▶ WHAT TO WORK ON
Collect every line below that contains the word "dimensions" and copy each one in full.

▶ RECORD EXTRACTS
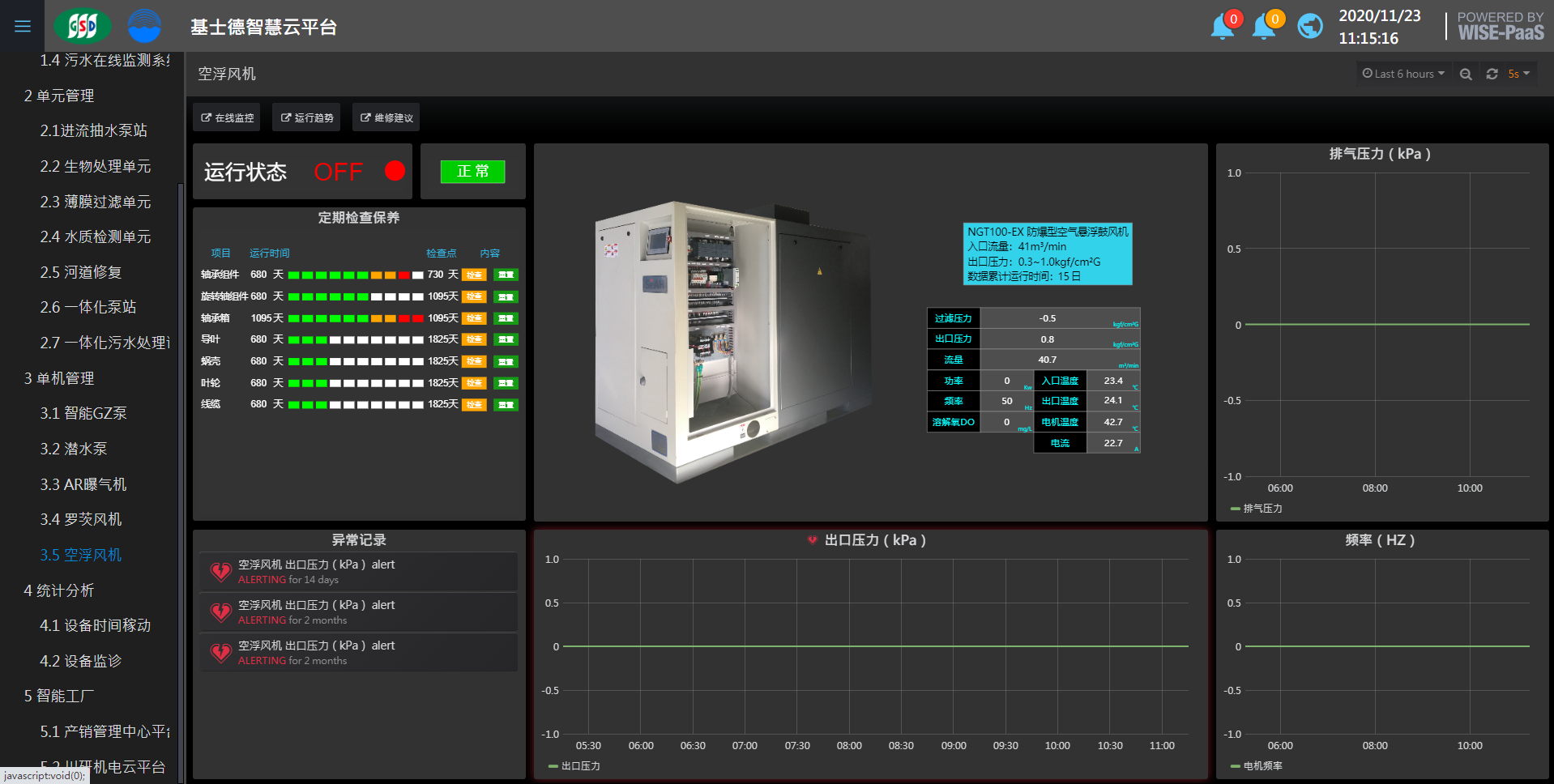Click the orange 检查 button for 轴承组件

(474, 275)
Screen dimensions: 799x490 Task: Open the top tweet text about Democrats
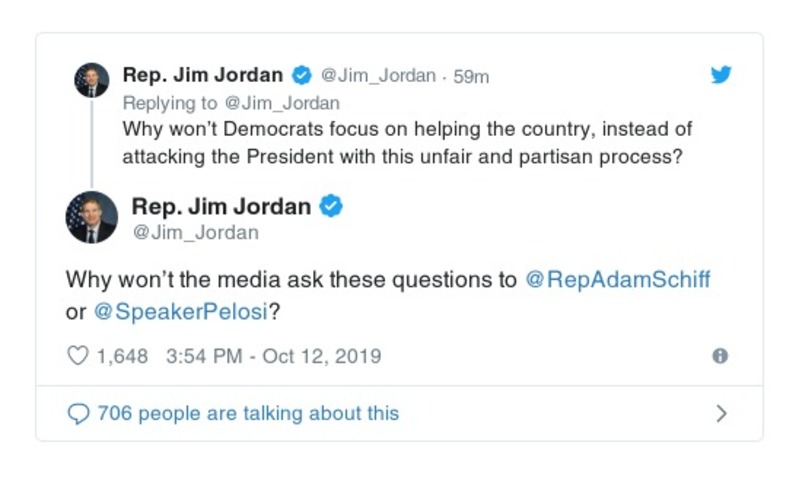click(407, 143)
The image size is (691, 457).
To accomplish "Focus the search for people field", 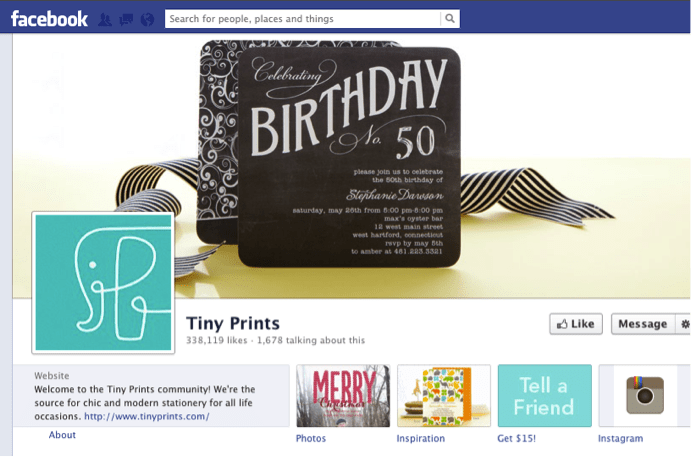I will (x=302, y=19).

▶ ANSWER IN FULL
Screen dimensions: 799x490 Task: Open the top tweet text about Democrats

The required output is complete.